-- LISTED RECORDS follows --

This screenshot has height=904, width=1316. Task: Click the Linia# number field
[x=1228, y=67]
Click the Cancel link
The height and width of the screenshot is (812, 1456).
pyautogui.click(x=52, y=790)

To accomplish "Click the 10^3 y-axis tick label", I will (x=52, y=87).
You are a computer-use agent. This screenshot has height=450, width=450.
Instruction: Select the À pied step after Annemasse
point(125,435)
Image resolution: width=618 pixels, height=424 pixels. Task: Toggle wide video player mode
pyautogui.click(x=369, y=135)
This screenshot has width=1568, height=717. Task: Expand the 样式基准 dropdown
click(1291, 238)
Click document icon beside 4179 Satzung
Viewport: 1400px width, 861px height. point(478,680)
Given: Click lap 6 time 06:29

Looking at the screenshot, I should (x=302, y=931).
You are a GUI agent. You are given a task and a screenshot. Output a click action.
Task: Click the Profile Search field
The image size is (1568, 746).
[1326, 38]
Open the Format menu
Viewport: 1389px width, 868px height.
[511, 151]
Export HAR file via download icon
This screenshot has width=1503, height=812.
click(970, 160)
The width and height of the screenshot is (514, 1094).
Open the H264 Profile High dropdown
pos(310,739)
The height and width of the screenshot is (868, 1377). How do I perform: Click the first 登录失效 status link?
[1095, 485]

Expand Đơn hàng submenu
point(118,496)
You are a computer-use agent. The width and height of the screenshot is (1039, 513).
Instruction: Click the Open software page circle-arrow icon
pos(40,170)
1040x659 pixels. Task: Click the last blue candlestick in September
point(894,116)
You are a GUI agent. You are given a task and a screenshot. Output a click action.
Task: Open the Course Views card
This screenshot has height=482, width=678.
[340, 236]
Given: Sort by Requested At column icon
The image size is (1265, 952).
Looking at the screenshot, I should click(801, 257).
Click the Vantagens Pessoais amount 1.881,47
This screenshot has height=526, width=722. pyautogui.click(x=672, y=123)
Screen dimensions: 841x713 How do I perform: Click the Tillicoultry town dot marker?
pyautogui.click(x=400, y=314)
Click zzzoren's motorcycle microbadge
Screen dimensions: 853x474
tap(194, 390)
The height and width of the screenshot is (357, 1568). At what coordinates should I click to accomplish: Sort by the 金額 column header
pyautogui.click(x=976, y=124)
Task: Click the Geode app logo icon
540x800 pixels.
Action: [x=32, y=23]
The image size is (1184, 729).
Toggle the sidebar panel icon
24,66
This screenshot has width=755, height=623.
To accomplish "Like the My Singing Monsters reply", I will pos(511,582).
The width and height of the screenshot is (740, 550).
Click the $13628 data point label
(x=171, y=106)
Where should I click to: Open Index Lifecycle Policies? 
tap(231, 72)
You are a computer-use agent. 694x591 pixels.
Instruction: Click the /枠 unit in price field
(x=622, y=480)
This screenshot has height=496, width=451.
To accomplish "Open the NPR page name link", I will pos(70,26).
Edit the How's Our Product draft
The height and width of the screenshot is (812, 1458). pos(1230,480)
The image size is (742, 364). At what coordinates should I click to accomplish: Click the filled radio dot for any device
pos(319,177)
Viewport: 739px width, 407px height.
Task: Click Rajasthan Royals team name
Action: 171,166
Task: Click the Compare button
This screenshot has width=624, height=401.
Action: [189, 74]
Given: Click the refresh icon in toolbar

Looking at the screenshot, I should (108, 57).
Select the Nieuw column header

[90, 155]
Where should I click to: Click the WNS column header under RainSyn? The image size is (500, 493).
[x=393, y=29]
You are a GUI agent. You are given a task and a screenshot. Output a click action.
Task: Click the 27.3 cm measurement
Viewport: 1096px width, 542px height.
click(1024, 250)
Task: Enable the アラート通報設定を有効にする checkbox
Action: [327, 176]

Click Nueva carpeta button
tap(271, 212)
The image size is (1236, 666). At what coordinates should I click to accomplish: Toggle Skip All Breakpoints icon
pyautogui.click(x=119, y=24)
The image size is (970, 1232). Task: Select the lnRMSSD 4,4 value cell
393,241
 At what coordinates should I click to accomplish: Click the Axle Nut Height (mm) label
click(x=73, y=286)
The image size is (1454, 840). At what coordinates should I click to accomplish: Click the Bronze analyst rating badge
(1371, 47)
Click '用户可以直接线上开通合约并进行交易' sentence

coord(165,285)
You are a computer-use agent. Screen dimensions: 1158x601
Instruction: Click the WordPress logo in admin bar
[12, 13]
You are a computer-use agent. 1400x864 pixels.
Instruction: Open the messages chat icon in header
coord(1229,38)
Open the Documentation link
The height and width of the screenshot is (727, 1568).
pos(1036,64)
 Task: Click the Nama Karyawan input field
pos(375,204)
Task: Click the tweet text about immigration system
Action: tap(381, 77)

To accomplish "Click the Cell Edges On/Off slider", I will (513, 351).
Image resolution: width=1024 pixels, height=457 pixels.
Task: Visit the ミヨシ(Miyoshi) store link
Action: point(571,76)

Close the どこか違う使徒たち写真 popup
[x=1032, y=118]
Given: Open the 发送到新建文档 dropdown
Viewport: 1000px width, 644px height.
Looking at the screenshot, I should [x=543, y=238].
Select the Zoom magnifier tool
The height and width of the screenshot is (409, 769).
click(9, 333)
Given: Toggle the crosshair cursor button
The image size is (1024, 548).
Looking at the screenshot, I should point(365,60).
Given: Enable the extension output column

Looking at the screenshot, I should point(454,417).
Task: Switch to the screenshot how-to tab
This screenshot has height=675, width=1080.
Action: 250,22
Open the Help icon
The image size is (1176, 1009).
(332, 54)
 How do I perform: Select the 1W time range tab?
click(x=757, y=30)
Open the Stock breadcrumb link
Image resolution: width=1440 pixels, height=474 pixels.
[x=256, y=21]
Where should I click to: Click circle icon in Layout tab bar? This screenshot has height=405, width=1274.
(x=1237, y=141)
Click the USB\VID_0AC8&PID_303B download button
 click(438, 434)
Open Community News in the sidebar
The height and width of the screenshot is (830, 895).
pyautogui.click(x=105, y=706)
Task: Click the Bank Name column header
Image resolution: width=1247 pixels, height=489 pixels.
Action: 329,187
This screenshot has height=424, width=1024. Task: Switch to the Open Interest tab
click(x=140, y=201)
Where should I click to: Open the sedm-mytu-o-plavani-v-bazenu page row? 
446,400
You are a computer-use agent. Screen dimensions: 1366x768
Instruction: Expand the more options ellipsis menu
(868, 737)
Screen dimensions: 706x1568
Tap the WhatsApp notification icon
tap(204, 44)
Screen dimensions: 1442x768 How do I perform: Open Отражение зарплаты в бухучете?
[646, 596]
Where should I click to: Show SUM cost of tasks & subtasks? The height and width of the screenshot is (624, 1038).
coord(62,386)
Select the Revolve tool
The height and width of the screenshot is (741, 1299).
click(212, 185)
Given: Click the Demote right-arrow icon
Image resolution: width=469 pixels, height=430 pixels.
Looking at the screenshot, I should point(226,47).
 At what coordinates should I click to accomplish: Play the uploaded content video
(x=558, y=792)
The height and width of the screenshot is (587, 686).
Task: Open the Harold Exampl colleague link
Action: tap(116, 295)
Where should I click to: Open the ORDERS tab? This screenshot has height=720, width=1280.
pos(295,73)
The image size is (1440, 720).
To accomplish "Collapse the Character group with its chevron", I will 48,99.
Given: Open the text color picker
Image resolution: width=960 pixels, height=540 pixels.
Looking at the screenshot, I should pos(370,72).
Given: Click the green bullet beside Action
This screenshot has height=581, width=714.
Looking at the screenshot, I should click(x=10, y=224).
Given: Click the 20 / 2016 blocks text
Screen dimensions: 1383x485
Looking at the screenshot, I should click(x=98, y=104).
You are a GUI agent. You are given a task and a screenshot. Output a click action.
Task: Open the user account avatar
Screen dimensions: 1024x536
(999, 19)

-- LISTED RECORDS concluded --

__TRY IT__: Among the entries, find every line holding "computer" and return it.

__SOLUTION FOR THIS PROBLEM__:
You are a computer-use agent. This screenshot has height=450, width=450.
You are a computer-use agent. The width and height of the screenshot is (1039, 513).
You are a computer-use agent. 694x591 pixels.
You are a computer-use agent. Screen dimensions: 1158x601
You are a computer-use agent. 1400x864 pixels.
You are a computer-use agent. Screen dimensions: 1366x768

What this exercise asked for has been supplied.